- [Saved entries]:
►

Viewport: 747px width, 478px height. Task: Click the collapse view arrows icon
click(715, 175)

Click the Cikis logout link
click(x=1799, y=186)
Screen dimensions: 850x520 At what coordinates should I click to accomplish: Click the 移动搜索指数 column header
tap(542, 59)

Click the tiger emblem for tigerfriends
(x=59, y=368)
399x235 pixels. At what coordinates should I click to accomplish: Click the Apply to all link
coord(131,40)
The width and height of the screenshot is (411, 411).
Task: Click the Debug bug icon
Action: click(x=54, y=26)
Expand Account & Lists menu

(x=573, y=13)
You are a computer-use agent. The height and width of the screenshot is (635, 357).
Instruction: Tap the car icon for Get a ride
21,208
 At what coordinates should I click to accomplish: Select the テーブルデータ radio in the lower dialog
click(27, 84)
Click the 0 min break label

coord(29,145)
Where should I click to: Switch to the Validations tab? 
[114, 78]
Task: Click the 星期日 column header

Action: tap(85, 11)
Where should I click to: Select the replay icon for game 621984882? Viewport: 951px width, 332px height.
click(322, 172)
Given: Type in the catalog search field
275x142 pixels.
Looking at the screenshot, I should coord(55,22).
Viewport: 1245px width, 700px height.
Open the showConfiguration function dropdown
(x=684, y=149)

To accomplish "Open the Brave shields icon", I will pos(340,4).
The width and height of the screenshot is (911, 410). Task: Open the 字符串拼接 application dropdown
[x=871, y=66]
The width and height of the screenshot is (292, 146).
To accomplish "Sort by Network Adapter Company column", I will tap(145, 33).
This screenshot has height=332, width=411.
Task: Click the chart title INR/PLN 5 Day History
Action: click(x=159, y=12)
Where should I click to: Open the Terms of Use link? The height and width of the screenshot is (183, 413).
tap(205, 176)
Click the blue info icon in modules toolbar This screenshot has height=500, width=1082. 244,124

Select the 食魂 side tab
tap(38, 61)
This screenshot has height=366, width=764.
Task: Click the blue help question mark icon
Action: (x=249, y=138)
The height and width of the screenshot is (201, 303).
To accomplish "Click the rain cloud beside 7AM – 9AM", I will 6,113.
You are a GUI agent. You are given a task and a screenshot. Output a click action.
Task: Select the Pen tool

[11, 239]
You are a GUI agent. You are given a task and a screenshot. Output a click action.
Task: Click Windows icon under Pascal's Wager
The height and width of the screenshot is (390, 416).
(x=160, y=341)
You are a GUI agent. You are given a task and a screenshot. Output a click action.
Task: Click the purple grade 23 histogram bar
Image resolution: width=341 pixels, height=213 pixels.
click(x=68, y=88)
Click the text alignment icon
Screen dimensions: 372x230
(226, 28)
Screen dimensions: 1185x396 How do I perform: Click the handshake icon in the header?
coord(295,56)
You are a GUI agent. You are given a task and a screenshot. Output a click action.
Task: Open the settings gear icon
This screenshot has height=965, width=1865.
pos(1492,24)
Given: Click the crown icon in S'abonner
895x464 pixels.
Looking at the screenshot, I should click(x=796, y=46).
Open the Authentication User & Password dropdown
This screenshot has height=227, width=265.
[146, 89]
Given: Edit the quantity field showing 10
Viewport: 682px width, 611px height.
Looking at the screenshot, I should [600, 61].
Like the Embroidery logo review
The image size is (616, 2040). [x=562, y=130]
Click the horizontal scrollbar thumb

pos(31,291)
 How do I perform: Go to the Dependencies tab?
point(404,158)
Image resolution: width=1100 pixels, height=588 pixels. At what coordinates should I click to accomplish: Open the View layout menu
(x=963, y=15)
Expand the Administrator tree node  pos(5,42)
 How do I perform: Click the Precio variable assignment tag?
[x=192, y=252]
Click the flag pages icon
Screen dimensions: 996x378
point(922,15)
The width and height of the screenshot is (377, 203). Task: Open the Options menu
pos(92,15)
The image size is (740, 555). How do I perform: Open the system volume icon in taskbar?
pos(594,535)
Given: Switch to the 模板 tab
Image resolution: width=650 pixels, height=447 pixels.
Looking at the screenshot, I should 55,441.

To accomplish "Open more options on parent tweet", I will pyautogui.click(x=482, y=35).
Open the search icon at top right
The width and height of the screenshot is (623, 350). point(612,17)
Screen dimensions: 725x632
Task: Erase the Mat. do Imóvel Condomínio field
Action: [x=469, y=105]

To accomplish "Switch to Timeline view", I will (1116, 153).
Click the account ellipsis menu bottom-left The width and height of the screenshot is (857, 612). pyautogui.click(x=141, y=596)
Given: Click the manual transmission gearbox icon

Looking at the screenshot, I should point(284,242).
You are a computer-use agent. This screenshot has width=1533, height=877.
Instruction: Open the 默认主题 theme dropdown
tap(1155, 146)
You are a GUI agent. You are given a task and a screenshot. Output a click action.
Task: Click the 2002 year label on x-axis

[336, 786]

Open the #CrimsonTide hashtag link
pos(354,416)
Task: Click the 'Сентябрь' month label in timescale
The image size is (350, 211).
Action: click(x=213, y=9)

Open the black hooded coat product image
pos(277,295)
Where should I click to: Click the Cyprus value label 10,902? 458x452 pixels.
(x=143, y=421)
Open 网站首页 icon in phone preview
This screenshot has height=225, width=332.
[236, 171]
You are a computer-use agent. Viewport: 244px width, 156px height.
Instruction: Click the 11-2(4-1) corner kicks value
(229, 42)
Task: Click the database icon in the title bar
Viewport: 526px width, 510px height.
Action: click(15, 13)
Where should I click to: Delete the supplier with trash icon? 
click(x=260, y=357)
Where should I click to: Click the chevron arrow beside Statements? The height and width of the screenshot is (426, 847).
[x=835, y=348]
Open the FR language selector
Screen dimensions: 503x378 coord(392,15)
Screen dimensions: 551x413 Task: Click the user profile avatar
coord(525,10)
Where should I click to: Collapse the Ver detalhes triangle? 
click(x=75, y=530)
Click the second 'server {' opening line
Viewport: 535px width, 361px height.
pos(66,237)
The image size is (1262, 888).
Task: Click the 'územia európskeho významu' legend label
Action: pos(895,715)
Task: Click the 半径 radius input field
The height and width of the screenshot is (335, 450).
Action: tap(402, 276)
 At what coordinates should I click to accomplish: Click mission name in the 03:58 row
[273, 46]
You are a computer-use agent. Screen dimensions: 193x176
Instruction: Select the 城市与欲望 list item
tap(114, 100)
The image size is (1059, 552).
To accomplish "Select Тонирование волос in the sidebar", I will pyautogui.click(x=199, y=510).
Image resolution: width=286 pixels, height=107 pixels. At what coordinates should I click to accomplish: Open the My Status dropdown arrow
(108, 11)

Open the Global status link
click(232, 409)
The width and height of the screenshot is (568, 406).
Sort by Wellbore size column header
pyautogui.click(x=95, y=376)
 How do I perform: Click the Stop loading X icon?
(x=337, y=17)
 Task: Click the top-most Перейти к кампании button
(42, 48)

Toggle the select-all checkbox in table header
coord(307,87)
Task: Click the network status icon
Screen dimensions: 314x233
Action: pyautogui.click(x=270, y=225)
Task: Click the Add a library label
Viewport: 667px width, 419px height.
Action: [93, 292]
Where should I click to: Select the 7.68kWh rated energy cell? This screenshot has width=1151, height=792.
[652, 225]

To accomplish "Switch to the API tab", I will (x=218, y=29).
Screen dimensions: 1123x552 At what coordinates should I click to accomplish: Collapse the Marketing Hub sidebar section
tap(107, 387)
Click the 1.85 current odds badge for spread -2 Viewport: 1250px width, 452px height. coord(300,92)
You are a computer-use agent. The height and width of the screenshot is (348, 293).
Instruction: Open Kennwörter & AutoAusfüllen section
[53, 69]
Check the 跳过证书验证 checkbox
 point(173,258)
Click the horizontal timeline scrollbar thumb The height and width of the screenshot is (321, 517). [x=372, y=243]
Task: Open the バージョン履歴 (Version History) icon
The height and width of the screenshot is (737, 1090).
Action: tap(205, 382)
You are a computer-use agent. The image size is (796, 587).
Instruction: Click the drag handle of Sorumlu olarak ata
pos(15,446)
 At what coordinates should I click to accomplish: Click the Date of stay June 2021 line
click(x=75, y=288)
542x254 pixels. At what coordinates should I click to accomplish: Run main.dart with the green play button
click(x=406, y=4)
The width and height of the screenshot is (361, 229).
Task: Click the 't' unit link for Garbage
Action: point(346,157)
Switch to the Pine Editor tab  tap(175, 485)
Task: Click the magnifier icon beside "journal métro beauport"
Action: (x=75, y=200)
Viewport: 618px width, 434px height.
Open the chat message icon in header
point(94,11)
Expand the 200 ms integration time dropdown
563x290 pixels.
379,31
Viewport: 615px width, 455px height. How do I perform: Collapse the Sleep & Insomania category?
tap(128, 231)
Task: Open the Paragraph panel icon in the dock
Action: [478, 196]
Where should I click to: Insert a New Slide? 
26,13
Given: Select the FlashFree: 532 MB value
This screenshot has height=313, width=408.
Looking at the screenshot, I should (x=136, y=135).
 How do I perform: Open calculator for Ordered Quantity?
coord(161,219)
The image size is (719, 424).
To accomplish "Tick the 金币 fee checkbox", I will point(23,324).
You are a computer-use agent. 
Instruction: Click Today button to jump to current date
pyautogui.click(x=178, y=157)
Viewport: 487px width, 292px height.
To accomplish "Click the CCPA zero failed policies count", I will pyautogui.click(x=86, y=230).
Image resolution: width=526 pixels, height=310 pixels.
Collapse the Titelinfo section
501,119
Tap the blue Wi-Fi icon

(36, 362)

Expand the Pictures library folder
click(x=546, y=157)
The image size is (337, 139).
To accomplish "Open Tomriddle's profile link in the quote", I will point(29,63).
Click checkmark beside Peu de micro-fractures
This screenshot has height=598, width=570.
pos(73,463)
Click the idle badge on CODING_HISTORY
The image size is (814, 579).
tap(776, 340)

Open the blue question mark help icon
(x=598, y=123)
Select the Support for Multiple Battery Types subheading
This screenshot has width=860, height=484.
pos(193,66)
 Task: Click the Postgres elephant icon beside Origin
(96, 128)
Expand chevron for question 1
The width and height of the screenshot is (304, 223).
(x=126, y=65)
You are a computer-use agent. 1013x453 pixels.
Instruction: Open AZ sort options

◄

- [What this task involves]: When the line with "Click the 0 min break label" is reached in the data above, start copying there, and copy each line exactly until the line with "Viewport: 1245px width, 700px height." has been copied; copy nothing else.

- [Result for this exercise]:
Click the 0 min break label

coord(29,145)
Where should I click to: Switch to the Validations tab? 
[114, 78]
Task: Click the 星期日 column header

Action: tap(85, 11)
Where should I click to: Select the replay icon for game 621984882? Viewport: 951px width, 332px height.
click(322, 172)
Given: Type in the catalog search field
275x142 pixels.
Looking at the screenshot, I should coord(55,22).
Viewport: 1245px width, 700px height.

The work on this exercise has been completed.